▶ DATA FOR THE TASK
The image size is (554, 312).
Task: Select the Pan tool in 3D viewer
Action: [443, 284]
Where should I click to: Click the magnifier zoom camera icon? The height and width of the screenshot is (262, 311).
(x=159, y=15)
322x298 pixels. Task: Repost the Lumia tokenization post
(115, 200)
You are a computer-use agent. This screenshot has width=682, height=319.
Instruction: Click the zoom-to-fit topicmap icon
--
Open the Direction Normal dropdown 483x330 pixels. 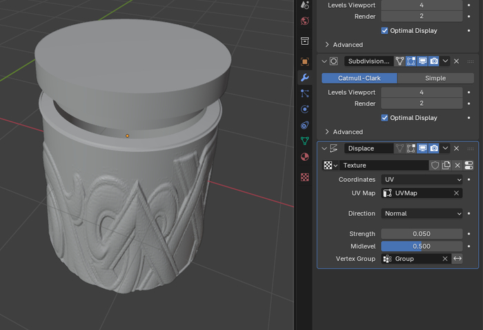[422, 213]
* * *
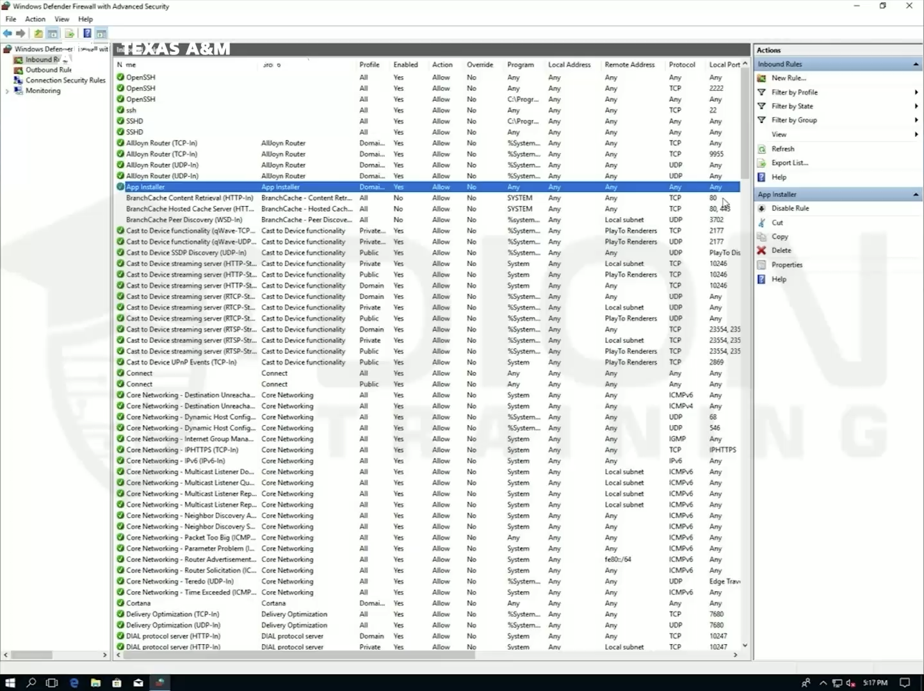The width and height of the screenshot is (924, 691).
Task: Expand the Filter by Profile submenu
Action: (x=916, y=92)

▶ WHAT IS EXPECTED
Only one stretch of the data above is needed. Restate it word for word, from the line containing "Where should I" through the line containing "Instruction: Click the", both ends included.

▶ WRITTEN RESPONSE
Where should I click to: Click the magnifier zoom camera icon? The height and width of the screenshot is (262, 311).
(x=159, y=15)
322x298 pixels. Task: Repost the Lumia tokenization post
(115, 200)
You are a computer-use agent. This screenshot has width=682, height=319.
Instruction: Click the zoom-to-fit topicmap icon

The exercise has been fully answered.